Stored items
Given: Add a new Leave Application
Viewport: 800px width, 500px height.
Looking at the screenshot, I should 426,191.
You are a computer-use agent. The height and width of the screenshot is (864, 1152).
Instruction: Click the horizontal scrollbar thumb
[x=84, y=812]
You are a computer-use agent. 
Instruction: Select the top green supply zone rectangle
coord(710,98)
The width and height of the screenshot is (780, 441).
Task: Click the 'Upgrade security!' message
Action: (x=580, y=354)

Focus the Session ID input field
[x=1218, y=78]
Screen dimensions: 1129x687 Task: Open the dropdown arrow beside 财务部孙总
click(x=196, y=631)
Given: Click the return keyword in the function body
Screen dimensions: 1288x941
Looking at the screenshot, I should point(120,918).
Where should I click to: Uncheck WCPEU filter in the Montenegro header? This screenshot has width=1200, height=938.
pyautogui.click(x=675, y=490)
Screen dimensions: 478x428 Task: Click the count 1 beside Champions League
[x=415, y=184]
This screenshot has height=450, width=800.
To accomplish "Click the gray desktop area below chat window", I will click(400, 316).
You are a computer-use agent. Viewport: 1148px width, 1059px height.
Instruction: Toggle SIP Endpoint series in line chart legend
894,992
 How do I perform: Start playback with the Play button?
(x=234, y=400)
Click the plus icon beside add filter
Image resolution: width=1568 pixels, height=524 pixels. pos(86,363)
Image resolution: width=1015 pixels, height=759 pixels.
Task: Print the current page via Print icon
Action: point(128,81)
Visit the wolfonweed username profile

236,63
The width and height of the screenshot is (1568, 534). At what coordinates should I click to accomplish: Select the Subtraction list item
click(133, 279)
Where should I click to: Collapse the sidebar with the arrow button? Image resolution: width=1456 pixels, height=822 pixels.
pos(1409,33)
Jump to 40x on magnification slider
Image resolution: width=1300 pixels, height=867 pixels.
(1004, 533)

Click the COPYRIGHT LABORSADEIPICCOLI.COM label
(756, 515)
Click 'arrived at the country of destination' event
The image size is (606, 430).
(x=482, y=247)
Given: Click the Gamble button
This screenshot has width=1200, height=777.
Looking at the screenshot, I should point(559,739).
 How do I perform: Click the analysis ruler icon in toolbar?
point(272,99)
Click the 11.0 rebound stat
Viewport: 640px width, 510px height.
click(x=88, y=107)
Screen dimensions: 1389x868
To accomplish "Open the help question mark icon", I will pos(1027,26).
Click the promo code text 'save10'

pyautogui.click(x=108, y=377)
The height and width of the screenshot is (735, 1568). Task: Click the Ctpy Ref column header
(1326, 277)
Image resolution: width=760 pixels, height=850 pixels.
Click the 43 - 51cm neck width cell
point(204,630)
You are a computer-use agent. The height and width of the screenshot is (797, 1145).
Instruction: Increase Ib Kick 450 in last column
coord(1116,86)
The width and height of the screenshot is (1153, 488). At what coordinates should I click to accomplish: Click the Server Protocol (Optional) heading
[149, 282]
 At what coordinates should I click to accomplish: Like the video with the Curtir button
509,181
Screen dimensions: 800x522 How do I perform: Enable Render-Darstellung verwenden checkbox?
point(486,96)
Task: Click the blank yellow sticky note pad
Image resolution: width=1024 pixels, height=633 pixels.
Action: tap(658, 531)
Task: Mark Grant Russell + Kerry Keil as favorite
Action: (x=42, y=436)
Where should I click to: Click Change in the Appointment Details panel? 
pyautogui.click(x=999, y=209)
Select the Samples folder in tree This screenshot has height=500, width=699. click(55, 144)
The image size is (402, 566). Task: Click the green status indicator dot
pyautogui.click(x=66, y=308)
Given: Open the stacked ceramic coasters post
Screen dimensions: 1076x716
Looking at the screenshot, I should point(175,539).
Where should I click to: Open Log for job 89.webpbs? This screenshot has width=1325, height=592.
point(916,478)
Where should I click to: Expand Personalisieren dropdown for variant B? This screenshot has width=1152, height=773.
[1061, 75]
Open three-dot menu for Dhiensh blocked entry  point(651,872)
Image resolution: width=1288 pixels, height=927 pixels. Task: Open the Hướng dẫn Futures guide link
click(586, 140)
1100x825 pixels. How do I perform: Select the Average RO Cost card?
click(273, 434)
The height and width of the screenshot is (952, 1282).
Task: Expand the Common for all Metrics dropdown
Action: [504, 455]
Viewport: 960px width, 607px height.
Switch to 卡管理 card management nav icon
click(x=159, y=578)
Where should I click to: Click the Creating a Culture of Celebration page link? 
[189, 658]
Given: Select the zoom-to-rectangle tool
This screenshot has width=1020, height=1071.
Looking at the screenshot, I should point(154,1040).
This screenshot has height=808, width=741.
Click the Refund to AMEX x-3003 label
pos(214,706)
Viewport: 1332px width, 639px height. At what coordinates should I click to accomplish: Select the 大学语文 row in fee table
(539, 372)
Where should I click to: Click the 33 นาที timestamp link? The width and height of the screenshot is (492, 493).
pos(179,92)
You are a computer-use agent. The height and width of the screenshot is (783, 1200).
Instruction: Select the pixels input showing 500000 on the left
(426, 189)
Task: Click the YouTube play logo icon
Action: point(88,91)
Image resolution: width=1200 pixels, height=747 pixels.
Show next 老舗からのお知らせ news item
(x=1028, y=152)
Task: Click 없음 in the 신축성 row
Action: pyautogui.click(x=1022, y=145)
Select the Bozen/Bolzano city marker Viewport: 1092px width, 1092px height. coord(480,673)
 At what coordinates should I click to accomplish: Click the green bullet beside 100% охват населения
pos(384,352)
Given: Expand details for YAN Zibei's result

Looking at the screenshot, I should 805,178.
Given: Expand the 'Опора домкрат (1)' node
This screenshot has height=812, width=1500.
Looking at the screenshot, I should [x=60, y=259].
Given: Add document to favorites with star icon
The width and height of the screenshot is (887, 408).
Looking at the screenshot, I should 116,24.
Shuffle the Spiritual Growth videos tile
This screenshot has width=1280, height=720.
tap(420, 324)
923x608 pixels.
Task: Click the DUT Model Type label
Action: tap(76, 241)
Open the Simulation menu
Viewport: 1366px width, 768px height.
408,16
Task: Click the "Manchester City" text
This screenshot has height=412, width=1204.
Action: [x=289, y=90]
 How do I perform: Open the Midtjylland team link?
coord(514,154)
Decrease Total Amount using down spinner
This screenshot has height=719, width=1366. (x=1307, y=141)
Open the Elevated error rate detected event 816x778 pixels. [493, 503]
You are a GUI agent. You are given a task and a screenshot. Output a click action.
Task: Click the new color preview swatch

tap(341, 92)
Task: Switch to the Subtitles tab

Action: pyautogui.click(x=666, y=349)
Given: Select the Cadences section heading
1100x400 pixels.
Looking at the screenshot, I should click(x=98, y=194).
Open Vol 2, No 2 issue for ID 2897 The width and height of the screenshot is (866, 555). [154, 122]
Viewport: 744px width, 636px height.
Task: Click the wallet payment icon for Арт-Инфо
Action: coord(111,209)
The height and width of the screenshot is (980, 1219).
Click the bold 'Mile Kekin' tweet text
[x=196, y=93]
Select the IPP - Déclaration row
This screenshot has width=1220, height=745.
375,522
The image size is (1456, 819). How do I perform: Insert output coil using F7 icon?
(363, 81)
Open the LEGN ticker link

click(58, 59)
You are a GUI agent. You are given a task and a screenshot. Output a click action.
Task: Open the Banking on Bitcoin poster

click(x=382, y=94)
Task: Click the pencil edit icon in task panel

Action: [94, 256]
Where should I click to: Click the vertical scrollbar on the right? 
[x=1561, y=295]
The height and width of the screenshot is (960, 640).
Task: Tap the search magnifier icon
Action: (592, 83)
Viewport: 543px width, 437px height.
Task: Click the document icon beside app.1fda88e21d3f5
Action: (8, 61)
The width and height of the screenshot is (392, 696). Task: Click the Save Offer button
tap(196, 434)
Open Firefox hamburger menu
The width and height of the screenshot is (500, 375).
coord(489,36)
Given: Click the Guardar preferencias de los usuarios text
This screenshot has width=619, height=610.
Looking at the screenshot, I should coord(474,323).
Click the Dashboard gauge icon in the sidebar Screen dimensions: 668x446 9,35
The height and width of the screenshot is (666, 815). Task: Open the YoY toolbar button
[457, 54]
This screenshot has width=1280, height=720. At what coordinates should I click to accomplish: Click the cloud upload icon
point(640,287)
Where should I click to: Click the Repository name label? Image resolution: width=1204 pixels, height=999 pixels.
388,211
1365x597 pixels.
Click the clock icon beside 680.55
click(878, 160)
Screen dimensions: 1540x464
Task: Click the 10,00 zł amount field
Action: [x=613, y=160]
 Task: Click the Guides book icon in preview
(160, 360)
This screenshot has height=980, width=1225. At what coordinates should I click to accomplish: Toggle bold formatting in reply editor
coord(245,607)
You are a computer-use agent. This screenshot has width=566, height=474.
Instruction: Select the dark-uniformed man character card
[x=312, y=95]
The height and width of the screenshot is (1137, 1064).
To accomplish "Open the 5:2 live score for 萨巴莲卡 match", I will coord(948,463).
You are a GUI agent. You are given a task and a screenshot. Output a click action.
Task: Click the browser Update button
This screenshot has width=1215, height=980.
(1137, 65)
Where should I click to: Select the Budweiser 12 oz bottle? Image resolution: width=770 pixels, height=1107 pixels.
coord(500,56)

• AIM OF THE TASK: Go through the records above and, whenever a line includes the word "agent", copy it.

• TASK RESULT:
You are a computer-use agent. The height and width of the screenshot is (864, 1152).
You are a computer-use agent. 
You are a computer-use agent. Viewport: 1148px width, 1059px height.
You are a computer-use agent. The height and width of the screenshot is (797, 1145).
You are a computer-use agent. The height and width of the screenshot is (783, 1200).
You are a GUI agent. You are given a task and a screenshot. Output a click action.
You are a GUI agent. You are given a task and a screenshot. Output a click action.
You are a computer-use agent. This screenshot has width=566, height=474.
You are a GUI agent. You are given a task and a screenshot. Output a click action.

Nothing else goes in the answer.